(1) Field of the Invention
The present invention is an improvement of an electron microscope with the features which are known from the publication of W. Telieps and E. Bauer, Ultramicroscopy 17 (1985) p. 57.
(2) Description of the Prior Art
In the identified, known electron microscope an electron beam supplied by an electron source is accelerated to an energy of 15 to 20 keV, deflected by a magnetic field and focused by means of an electron lens in the rear focal plane of a cathode lens. In the electric field of the cathode lens the electron beam is decelerated, so that it impinges on a sample surface to be investigated approximately as a parallel beam with low energy, which is adjustable to values from a few up to some 100 electron volts.
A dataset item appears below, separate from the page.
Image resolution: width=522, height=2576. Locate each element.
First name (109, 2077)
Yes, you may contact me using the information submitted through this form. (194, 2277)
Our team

The electrons elastically reflected from the atoms on the sample surface are accelerated again through the field of the cathode lens to the primary energy; at the same time they interfere with each other because of their wave nature, so that a diffraction pattern (LEED=low energy electron diffraction) results in the rear focal plane of the cathode lens, which represents the lattice arrangement of the surface atoms. In the magnetic field the returning reflected electron beam is separated from the incident primary beam. By means of following electron optics either the enlarged diffraction pattern can be made visible on a display screen or else the sample surface itself, very greatly enlarged. In the latter case the electrons from a single LEED reflection are selected, so that the image resulting on the display screen reproduces the local distribution of the relevant crystal structure.